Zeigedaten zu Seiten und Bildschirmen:
┌──

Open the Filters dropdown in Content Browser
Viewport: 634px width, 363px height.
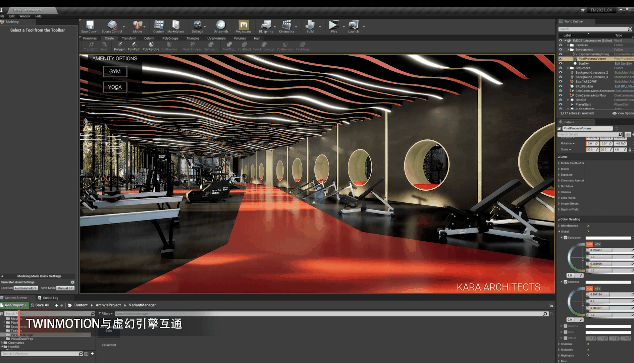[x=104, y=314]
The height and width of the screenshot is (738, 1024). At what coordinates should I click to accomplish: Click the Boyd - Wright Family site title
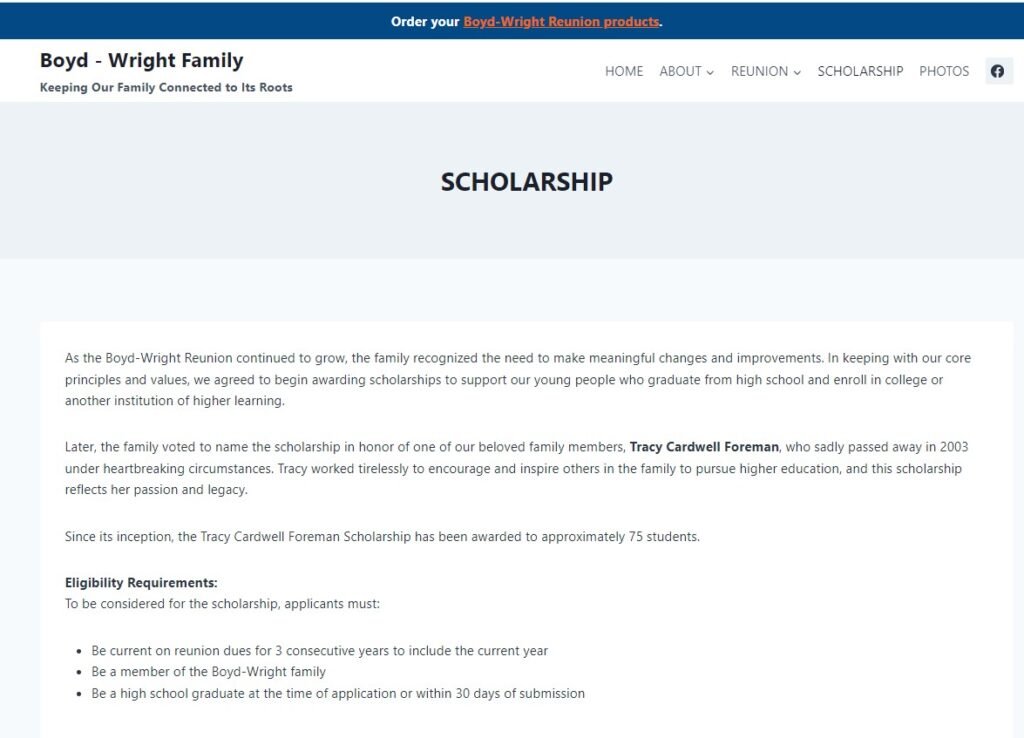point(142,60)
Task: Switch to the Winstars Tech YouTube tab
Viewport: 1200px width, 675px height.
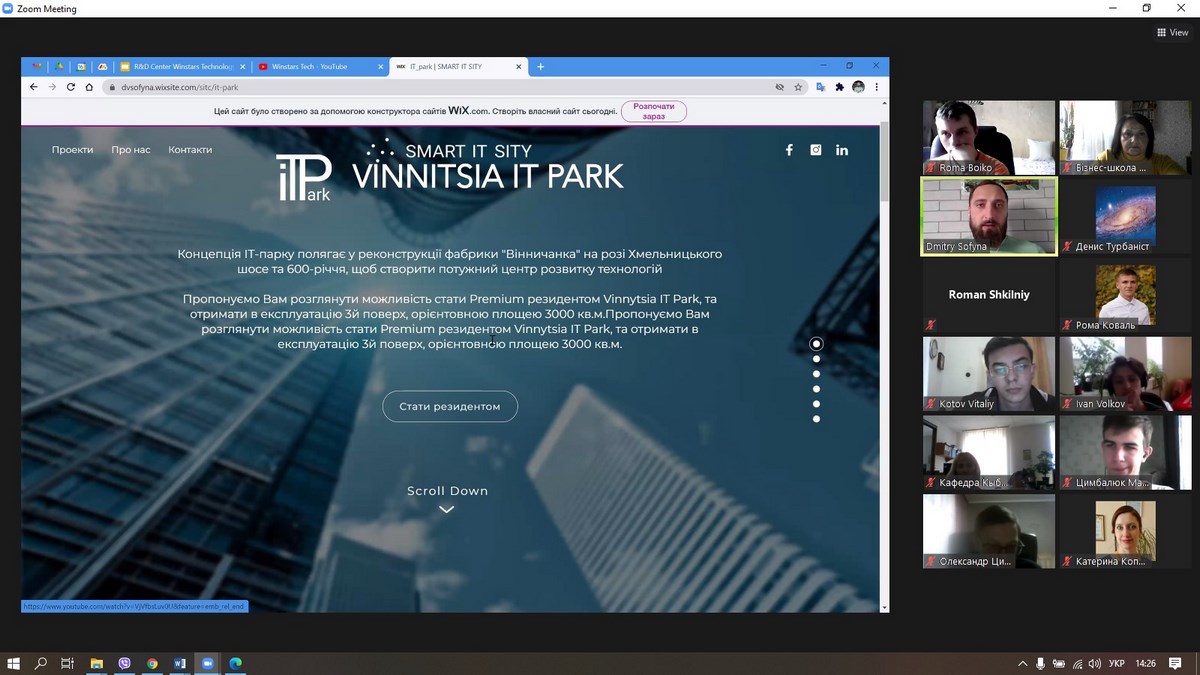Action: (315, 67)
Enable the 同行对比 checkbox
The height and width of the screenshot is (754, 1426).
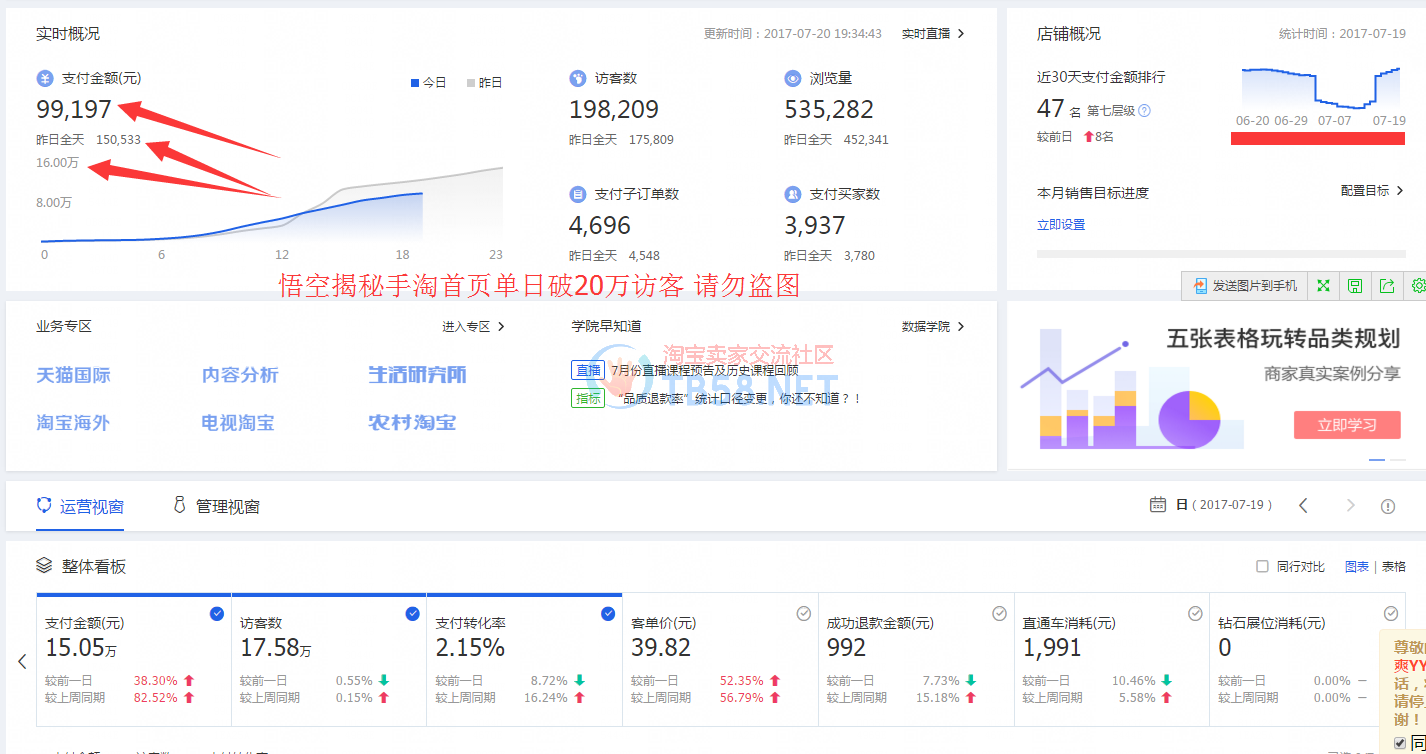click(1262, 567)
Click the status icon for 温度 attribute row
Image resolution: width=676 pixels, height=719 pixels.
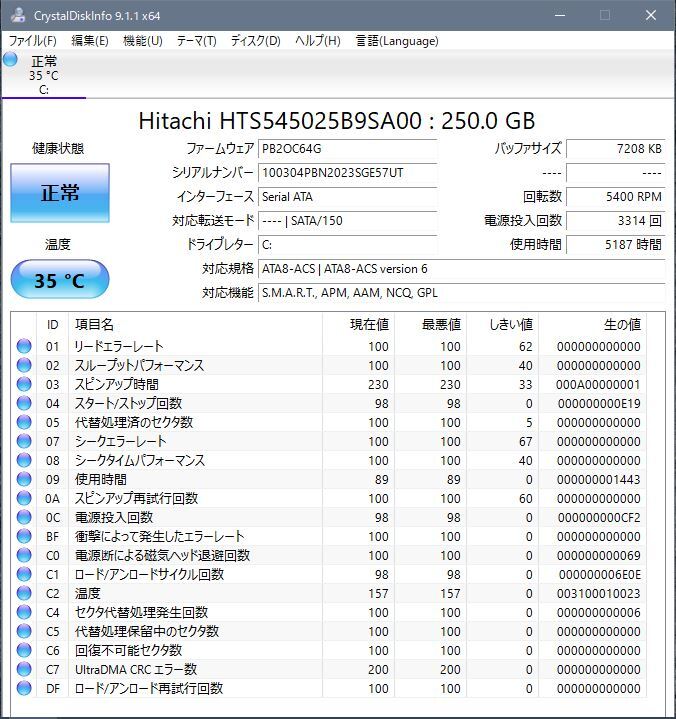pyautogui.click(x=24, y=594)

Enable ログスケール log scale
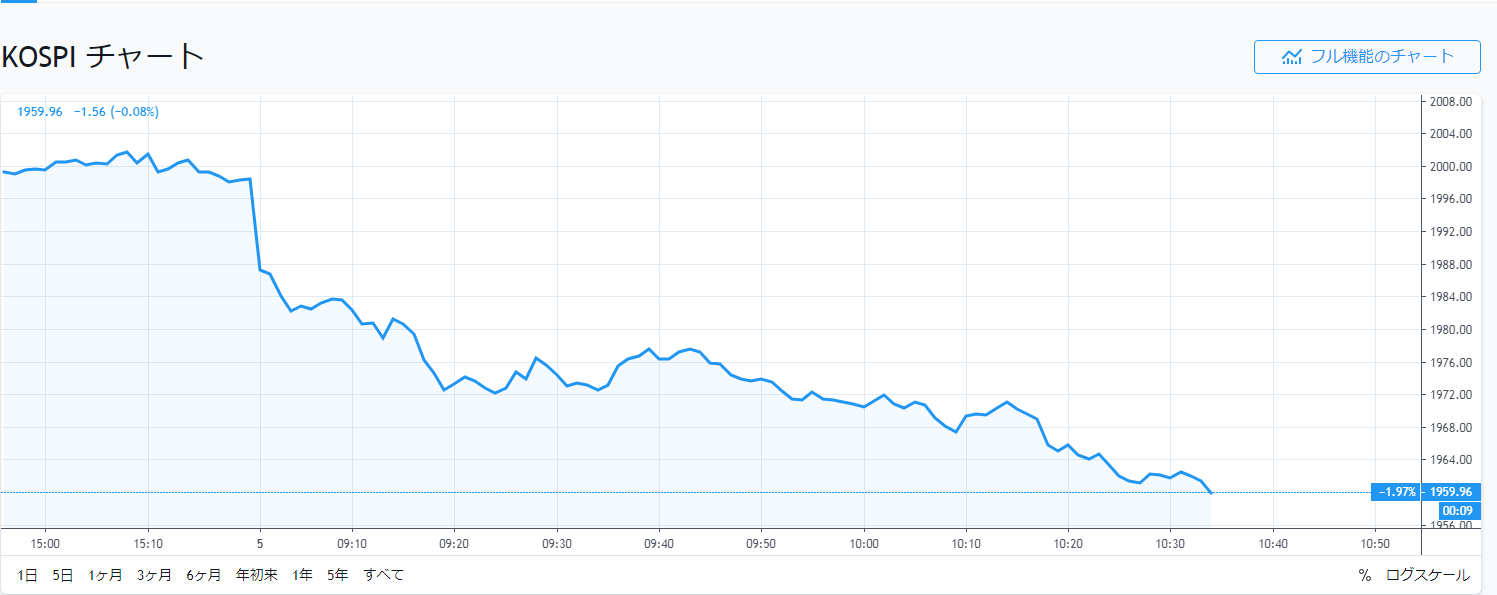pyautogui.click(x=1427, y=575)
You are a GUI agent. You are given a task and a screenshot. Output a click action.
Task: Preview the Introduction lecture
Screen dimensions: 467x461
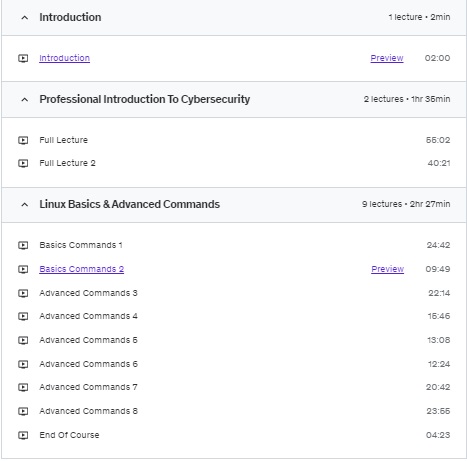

└──

## Anweisungen
Kopiere die Zeilen oben wortgetreu und lass die Bilder in deiner Antwort weg.

## Ergebnis
Open the Filters dropdown in Content Browser
Viewport: 634px width, 363px height.
[x=104, y=314]
The height and width of the screenshot is (738, 1024). At what coordinates should I click to accomplish: Click the Boyd - Wright Family site title
point(142,60)
Task: Switch to the Winstars Tech YouTube tab
Viewport: 1200px width, 675px height.
Action: (315, 67)
Enable the 同行对比 checkbox
The height and width of the screenshot is (754, 1426).
click(1262, 567)
Click the status icon for 温度 attribute row
Image resolution: width=676 pixels, height=719 pixels.
pyautogui.click(x=24, y=594)

Enable ログスケール log scale
pyautogui.click(x=1427, y=575)
You are a GUI agent. You are given a task and a screenshot. Output a click action.
Task: Preview the Introduction lecture
Screen dimensions: 467x461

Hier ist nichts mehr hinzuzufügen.